Note that we round the numerical results so we don't drown in digits.

Finally, we merge the two tables and export them to a HTML file with a nice name and title:

> annTab = merge(annTab2, annTab)
> saveHTML(annTab, "Genelist Wt-Ko.html", title = "Ataxin1: Wt-Ko")

You can see the resulting file here.

Saving results

Depending on the next steps, we may want to save some or all of our results to the harddisk. We can e.g. save only the raw and processed expression data:

save(rawdata, rmaexp, file="Atxn1Expr.RData")
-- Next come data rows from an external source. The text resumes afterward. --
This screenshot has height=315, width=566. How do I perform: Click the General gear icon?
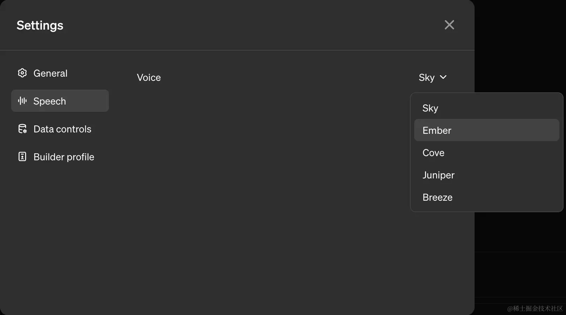click(22, 73)
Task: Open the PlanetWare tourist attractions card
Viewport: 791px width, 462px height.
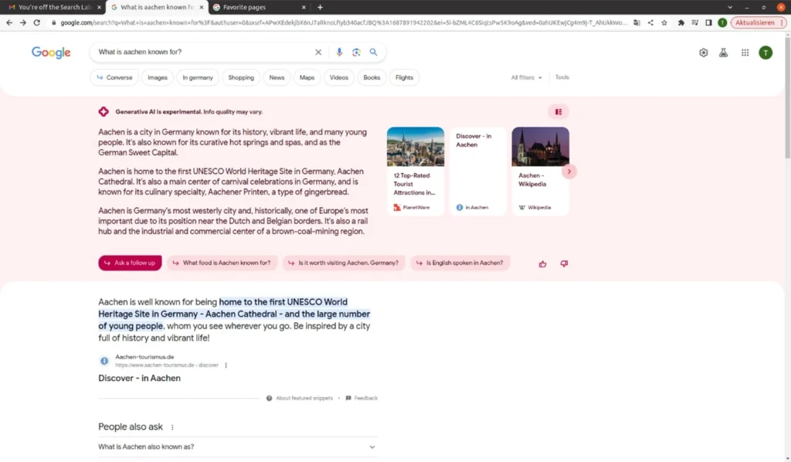Action: (x=416, y=171)
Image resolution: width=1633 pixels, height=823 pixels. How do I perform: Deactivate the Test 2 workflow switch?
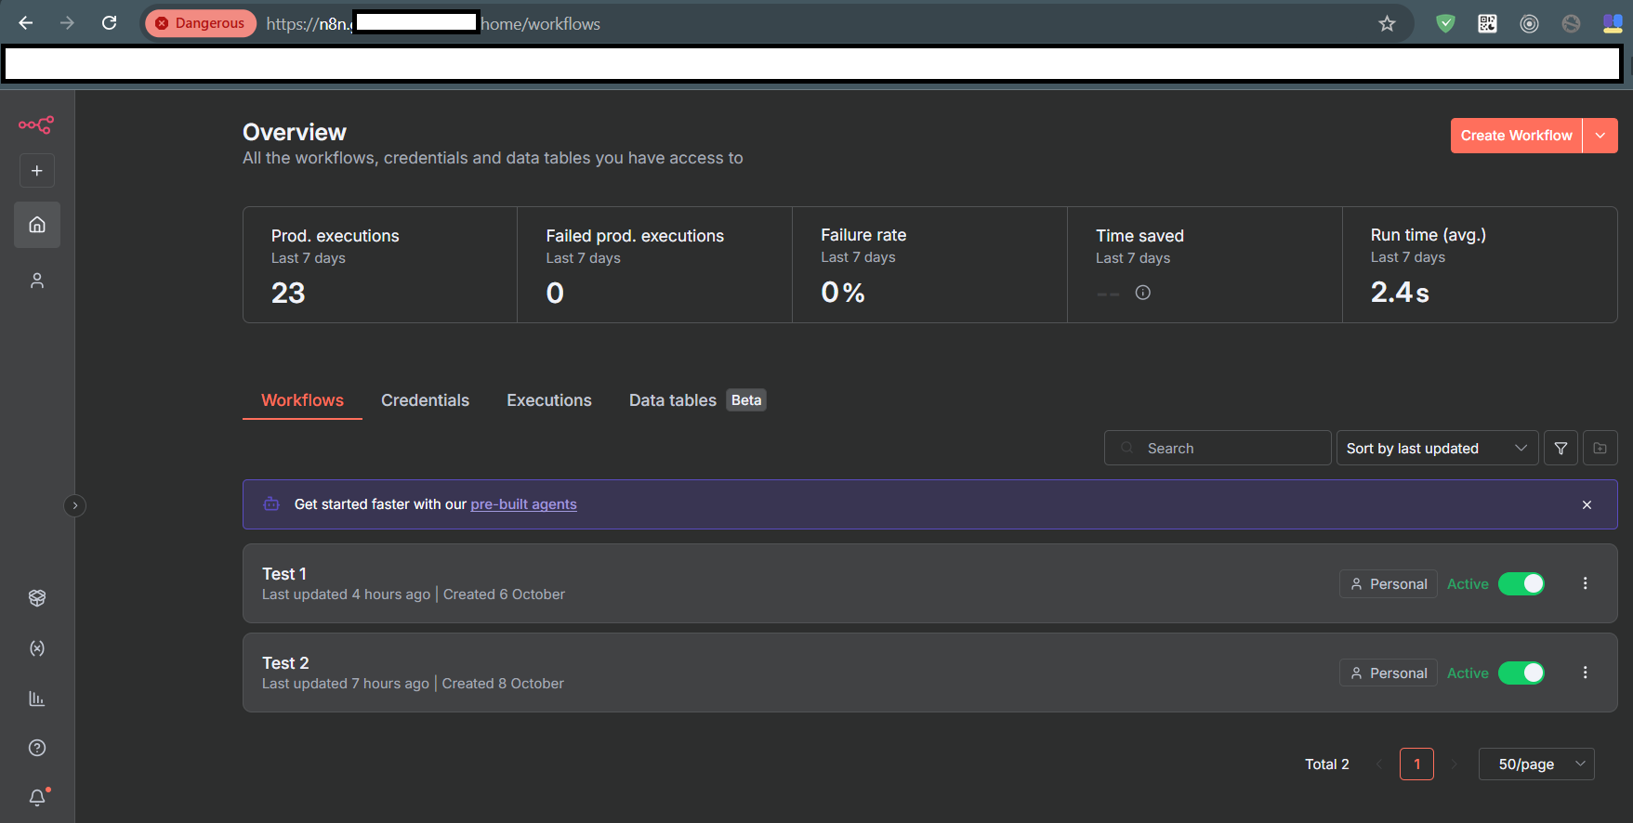point(1521,673)
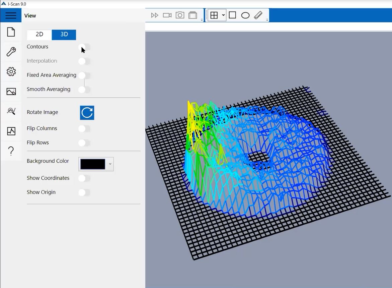Viewport: 392px width, 288px height.
Task: Turn on Flip Columns
Action: pyautogui.click(x=84, y=129)
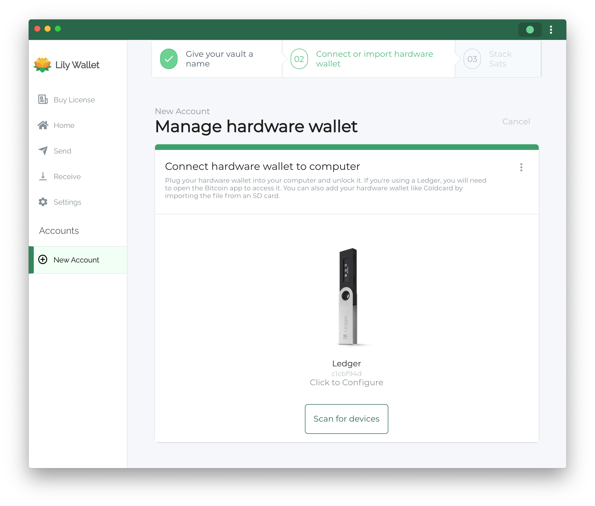Click Cancel to exit new account setup
Image resolution: width=595 pixels, height=506 pixels.
(516, 122)
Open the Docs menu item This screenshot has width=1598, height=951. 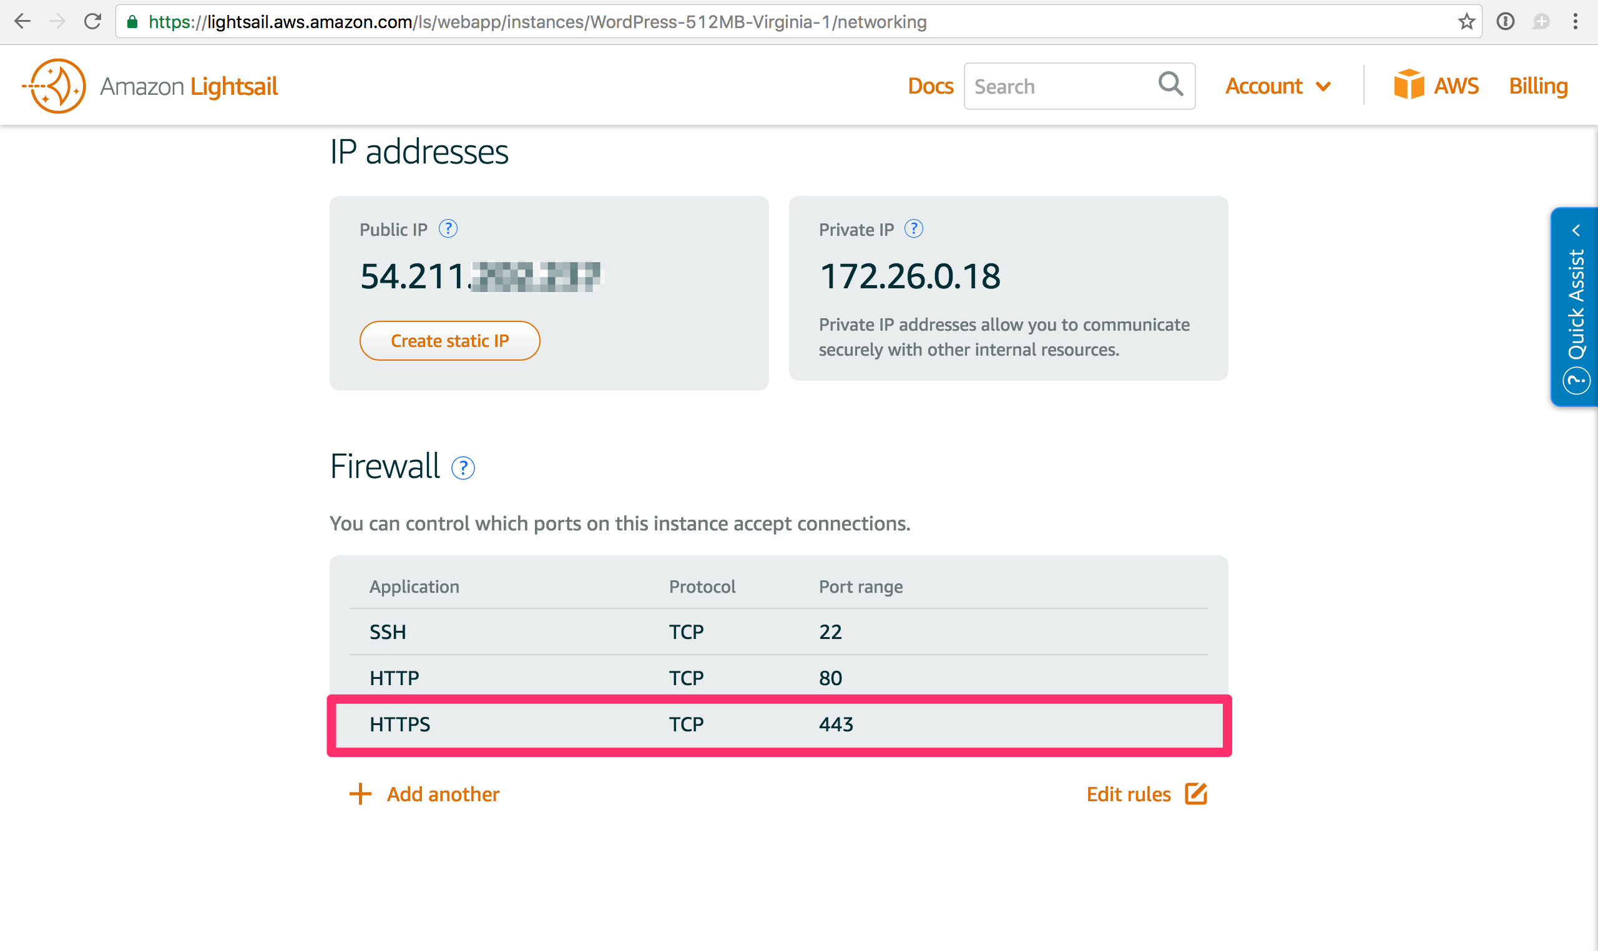(x=930, y=85)
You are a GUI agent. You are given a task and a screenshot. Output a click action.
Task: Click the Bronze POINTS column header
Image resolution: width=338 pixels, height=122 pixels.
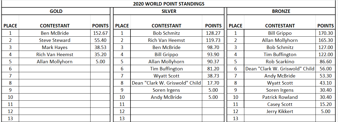point(326,26)
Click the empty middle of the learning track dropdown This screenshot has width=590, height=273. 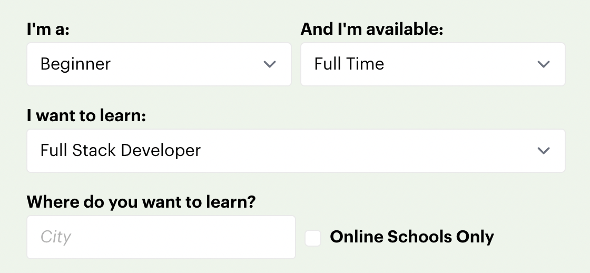click(x=369, y=151)
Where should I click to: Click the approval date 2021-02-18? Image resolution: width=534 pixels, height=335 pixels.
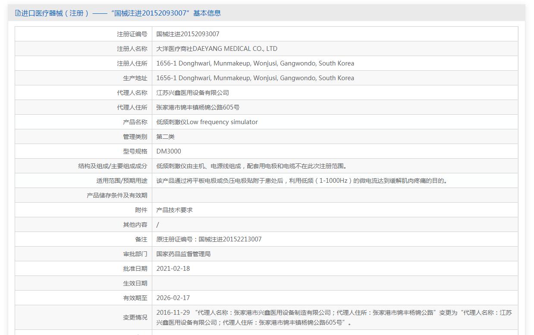(x=173, y=269)
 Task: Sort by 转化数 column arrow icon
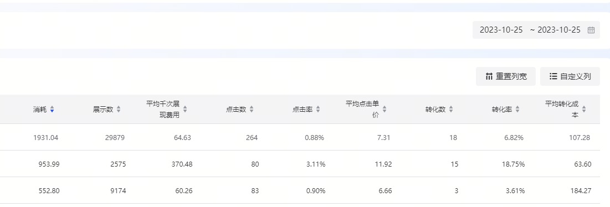point(451,110)
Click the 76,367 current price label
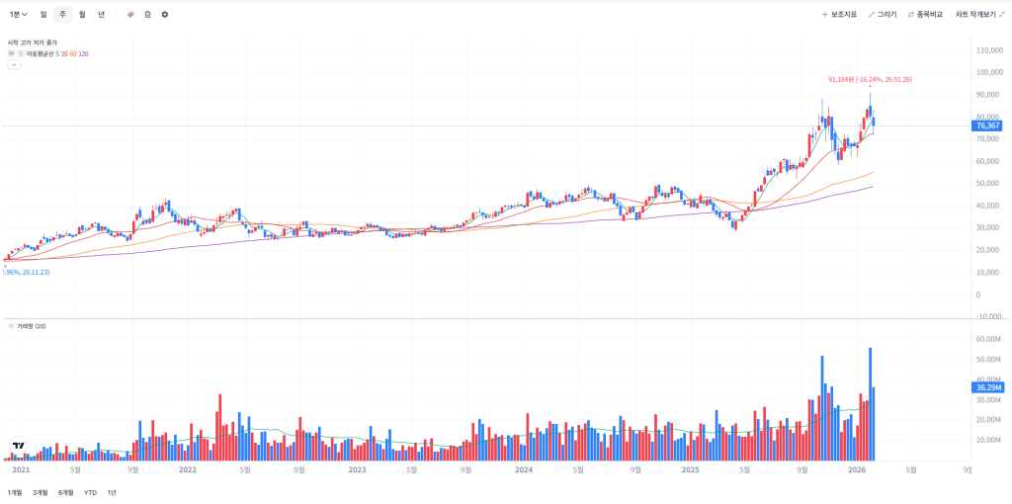Viewport: 1012px width, 504px height. pyautogui.click(x=987, y=126)
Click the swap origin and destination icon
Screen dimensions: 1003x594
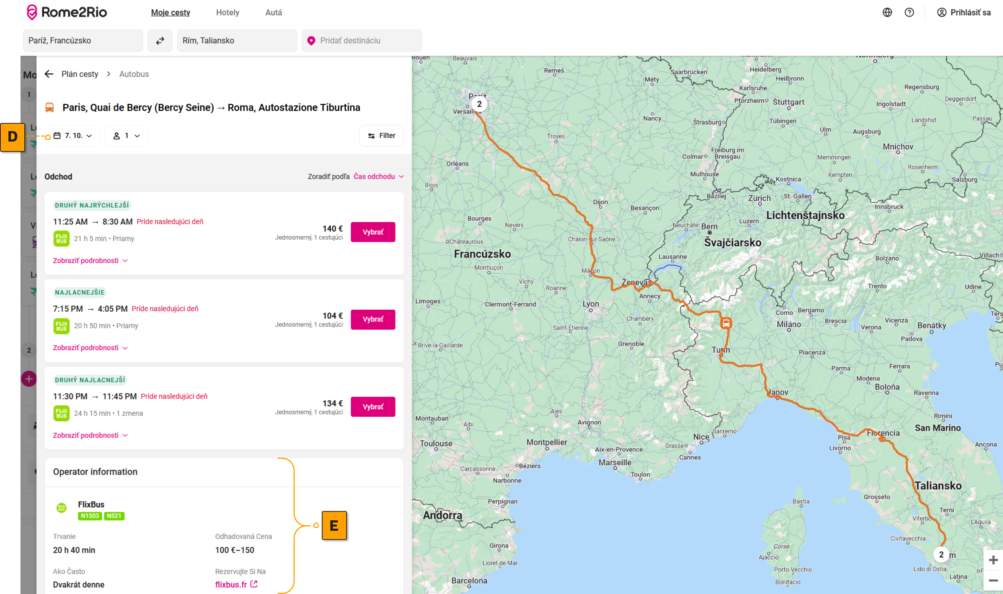tap(160, 40)
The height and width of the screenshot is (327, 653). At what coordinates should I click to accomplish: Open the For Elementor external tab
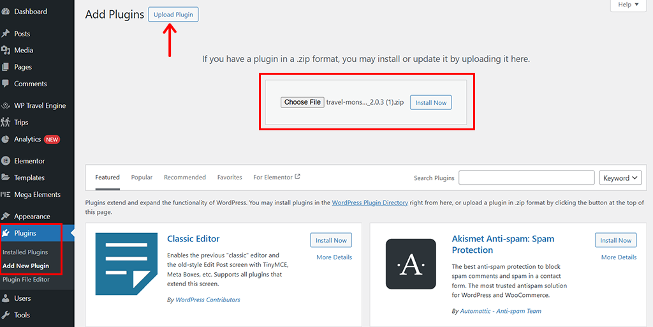(277, 178)
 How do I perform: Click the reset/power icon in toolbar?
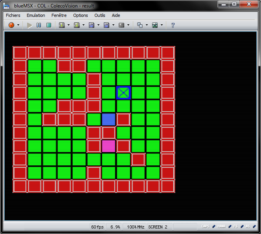point(11,25)
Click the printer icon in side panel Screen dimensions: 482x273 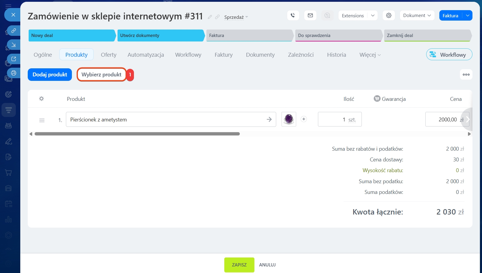13,73

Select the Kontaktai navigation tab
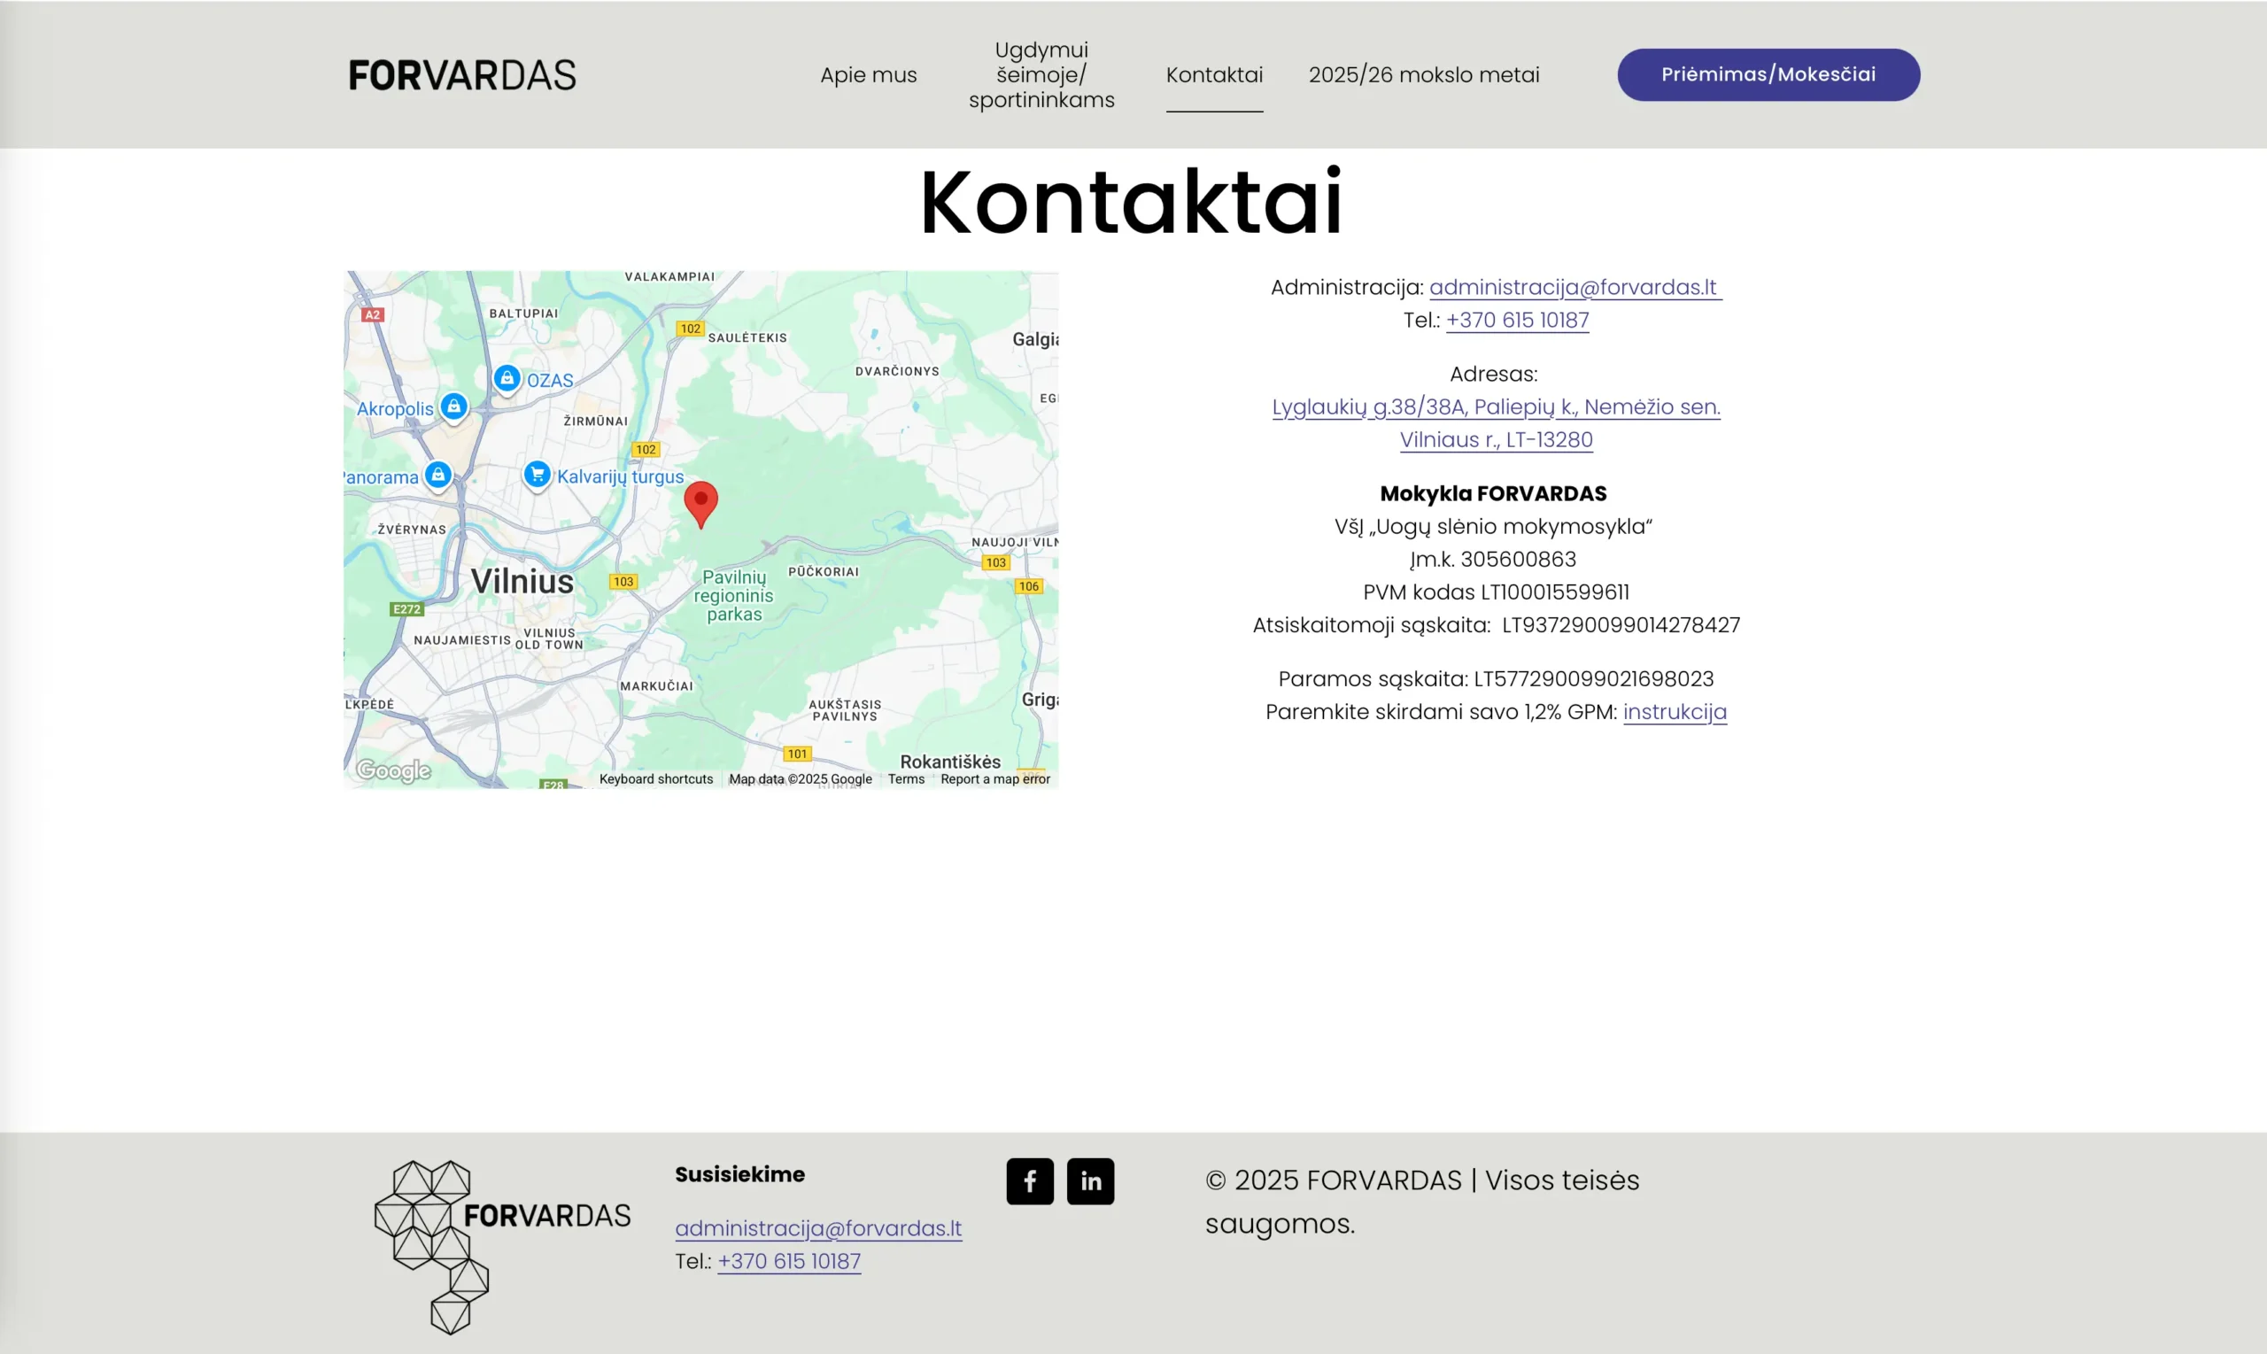[x=1213, y=75]
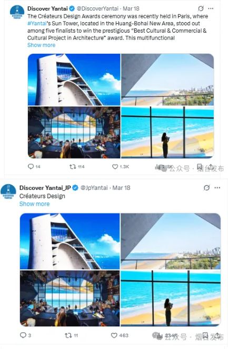Image resolution: width=228 pixels, height=349 pixels.
Task: Expand the first tweet with Show more
Action: (x=41, y=45)
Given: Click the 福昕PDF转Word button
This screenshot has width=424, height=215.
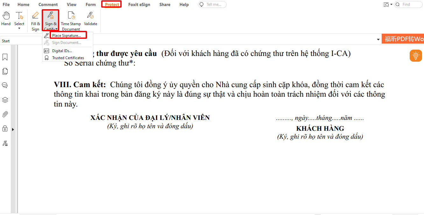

Or we decide to save everything:

> save.image("Atxn1Results.RData")

I generally do not recommend simply saving the whole workspace to the default .RData file, as can get difficult to manage many anonymous files at the same time (YMMV).

As a script file

The problem now is that with the super-didactic approach taken on these pages, it appears that the whole problem is broken down into a million little pieces, each with its own commands and problems. In practice, life becomes easier through using and re-using commented pieces of code that perform a specific task. Once established and understood, it is significantly easier to adpat these templates (or script files, or wokflows) for different data sets or different kinds of analysis.

As an example, I have wrapped the commands on this page into a such a workflow here. This a simple text file that can be modified in any text editor (e.g. Notepad).

Comments

Common problems

Most problems occurr when reading in the data. If you run into trouble, you may want to check the following frequent problems:

  1. Wrong order of samples
  2. No double backslashes in the path name

Using ArrayExpress

All the reading in can simly be done in one step by using the package ArrayExpress, which also incorporates all the meta information correctly:

> library(ArrayExpress)
> Atxn1Data = ArrayExpress("E-MEXP-886")
>sampleNames(Atxn1Data)
 [1] "1863.CEL"  "1919.CEL"  "1869.CEL"  "1749r.CEL" "1753.CEL"  "1307.CEL" 
 [7] "1750.CEL"  "1364.CEL"  "1751.CEL"  "1756.CEL" 
> pData(Atxn1Data)$Characteristics..Genotype.
 [1] "wild_type"    "ataxin 1 -/-" "wild_type"    "ataxin 1 -/-" "wild_type"   
 [6] "ataxin 1 -/-" "ataxin 1 -/-" "wild_type"    "ataxin 1 -/-" "wild_type"